Input records section start

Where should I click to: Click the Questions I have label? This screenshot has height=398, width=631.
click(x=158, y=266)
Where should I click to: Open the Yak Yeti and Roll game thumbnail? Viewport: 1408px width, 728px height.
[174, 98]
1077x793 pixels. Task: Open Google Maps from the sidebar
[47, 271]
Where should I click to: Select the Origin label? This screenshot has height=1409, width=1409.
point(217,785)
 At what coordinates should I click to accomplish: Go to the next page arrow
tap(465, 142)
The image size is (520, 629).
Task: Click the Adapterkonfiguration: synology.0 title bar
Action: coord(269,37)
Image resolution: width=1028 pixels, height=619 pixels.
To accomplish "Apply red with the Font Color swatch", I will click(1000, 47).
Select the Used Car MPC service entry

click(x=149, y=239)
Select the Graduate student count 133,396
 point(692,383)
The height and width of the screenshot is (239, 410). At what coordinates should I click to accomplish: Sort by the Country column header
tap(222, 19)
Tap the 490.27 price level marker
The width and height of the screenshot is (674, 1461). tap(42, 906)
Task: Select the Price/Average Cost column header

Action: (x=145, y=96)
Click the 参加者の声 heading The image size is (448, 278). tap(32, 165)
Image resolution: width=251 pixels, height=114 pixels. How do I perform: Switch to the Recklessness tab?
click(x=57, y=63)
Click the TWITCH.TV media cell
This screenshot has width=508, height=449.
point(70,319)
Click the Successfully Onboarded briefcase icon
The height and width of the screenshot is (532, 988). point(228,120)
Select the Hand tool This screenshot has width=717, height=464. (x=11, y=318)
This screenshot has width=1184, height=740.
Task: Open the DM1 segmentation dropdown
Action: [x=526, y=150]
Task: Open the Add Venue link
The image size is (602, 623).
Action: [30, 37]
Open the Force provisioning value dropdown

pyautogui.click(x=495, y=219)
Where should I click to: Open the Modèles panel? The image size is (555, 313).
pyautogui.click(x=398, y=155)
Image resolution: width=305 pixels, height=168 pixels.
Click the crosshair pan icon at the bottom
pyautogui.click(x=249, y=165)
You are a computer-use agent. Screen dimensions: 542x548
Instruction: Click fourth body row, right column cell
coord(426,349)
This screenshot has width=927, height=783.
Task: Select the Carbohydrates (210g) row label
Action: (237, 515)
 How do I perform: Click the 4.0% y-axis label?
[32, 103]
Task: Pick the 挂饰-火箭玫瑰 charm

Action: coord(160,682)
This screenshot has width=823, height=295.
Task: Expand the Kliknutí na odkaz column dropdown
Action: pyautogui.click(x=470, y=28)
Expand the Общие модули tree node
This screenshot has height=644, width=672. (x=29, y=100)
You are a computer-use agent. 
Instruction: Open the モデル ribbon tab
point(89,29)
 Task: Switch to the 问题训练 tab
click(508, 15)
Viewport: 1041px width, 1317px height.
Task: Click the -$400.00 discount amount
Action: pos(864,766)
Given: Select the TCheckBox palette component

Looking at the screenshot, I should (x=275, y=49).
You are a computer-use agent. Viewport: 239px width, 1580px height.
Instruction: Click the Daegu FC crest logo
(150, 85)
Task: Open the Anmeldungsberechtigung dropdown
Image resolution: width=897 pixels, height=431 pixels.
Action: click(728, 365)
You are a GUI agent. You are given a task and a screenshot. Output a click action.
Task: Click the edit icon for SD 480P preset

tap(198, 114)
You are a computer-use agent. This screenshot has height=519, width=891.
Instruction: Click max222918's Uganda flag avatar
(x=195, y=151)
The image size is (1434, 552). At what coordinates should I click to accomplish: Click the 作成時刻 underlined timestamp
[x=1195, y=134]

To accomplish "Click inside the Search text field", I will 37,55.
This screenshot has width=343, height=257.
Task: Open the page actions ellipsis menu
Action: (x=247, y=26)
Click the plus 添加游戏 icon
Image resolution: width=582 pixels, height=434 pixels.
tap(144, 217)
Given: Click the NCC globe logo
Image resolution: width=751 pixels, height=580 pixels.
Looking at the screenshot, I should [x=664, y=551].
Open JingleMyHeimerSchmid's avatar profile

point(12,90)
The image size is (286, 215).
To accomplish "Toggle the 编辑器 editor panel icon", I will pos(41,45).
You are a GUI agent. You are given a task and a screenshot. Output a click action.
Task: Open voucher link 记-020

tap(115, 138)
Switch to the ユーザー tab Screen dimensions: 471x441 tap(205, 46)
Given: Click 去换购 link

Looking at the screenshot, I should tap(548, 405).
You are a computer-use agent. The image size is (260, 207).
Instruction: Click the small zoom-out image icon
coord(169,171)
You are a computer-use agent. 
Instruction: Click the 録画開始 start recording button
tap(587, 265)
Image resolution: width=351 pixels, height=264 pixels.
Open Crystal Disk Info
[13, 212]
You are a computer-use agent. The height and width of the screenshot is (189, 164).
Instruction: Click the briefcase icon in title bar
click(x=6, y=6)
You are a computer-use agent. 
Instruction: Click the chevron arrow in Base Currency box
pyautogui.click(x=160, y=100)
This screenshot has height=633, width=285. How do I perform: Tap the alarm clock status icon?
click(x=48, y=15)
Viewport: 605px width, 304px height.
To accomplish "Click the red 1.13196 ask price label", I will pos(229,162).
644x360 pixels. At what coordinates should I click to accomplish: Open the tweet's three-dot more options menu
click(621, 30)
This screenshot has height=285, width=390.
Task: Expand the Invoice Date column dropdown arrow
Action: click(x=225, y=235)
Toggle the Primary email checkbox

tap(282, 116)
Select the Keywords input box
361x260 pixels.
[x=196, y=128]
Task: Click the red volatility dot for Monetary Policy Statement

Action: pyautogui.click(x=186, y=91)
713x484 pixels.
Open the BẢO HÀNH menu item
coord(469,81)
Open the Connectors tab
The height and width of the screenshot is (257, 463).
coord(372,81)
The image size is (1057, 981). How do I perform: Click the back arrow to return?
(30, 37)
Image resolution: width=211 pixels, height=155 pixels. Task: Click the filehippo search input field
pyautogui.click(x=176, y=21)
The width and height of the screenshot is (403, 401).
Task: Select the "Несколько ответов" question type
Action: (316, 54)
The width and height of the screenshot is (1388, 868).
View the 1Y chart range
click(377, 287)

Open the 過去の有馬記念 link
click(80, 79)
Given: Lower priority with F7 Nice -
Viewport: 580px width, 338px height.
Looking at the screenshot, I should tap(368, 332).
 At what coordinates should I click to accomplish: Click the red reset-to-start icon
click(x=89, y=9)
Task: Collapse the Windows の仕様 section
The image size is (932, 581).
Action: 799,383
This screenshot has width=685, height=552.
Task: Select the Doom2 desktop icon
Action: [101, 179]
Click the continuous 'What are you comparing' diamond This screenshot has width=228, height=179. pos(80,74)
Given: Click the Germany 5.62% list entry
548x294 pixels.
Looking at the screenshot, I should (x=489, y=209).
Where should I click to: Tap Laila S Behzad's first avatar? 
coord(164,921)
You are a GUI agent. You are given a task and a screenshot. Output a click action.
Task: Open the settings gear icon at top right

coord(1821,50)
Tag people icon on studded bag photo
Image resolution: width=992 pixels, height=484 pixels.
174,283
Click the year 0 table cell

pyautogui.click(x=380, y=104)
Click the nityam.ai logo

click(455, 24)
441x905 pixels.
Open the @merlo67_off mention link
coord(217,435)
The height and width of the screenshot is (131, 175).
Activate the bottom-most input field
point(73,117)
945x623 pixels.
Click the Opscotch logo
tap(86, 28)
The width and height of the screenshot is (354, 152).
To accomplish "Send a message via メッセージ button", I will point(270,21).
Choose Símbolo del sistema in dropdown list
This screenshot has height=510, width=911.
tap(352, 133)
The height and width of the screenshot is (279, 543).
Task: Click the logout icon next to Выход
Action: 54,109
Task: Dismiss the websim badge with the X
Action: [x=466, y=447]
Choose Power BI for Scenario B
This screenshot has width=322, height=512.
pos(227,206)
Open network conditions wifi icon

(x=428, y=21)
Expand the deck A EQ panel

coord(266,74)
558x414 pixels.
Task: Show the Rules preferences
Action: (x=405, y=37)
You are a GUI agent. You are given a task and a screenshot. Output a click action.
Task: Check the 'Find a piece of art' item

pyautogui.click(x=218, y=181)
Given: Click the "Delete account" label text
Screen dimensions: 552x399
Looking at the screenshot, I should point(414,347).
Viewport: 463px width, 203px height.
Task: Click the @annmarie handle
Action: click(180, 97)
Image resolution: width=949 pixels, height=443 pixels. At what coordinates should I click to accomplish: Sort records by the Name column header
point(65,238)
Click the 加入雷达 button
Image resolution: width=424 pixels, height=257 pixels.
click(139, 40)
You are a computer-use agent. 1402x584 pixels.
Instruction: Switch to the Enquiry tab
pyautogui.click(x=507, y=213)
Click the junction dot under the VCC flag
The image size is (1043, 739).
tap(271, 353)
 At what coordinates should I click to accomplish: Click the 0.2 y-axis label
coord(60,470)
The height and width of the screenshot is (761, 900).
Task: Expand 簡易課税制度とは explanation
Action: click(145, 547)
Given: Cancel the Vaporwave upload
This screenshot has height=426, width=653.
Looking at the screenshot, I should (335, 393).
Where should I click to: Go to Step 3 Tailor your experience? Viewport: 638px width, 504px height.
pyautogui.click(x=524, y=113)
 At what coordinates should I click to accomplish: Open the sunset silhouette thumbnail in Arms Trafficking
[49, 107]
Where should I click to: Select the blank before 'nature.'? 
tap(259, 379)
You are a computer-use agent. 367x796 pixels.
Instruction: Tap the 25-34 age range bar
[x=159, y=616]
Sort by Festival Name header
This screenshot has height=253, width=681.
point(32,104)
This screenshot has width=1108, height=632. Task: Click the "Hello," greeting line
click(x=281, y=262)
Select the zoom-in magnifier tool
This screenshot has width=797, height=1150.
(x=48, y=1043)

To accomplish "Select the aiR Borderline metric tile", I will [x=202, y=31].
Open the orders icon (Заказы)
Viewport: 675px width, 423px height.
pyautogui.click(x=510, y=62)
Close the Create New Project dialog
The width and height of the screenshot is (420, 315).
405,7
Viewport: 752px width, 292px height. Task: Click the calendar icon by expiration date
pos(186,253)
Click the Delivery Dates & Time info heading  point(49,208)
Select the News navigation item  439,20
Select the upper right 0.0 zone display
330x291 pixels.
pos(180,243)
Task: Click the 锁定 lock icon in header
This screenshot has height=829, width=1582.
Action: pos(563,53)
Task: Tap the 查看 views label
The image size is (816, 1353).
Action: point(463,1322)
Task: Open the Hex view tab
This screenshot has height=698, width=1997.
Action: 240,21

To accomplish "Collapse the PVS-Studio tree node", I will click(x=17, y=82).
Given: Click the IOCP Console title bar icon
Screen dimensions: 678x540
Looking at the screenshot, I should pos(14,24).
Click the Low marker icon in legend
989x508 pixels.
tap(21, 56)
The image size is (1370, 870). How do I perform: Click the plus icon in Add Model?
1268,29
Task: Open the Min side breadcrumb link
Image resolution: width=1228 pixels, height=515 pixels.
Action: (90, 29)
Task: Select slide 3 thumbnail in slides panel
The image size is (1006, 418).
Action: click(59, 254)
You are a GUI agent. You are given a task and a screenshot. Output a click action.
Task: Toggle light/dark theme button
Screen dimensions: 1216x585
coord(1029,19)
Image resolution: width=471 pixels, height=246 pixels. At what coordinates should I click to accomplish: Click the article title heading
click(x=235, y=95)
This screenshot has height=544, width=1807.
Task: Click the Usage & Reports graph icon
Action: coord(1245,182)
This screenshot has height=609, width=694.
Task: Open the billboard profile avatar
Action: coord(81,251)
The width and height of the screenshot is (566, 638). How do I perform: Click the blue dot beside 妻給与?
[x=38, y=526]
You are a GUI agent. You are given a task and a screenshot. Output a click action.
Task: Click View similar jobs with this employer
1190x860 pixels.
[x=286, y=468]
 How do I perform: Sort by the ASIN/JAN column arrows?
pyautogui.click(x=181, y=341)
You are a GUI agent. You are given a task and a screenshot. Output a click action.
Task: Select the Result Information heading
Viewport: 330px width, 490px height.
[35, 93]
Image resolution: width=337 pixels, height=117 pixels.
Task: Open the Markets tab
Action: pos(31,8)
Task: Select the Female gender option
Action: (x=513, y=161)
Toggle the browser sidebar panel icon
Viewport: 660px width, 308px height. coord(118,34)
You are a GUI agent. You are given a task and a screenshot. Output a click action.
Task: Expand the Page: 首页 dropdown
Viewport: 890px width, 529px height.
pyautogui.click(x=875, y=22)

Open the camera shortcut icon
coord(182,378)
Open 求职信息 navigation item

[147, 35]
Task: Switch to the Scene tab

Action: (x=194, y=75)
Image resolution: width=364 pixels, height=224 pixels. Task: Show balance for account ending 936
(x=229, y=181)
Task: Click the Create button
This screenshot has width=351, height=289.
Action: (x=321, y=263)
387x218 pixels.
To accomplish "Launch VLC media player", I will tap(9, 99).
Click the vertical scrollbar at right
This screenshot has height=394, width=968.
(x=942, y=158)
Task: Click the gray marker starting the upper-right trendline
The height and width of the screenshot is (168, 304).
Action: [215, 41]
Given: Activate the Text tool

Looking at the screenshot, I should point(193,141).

Input records section end

» Action item:
Could you return all lines from the data above that contain the string "upper"?

» Solution for this exercise:
Select the upper right 0.0 zone display
Task: Click the gray marker starting the upper-right trendline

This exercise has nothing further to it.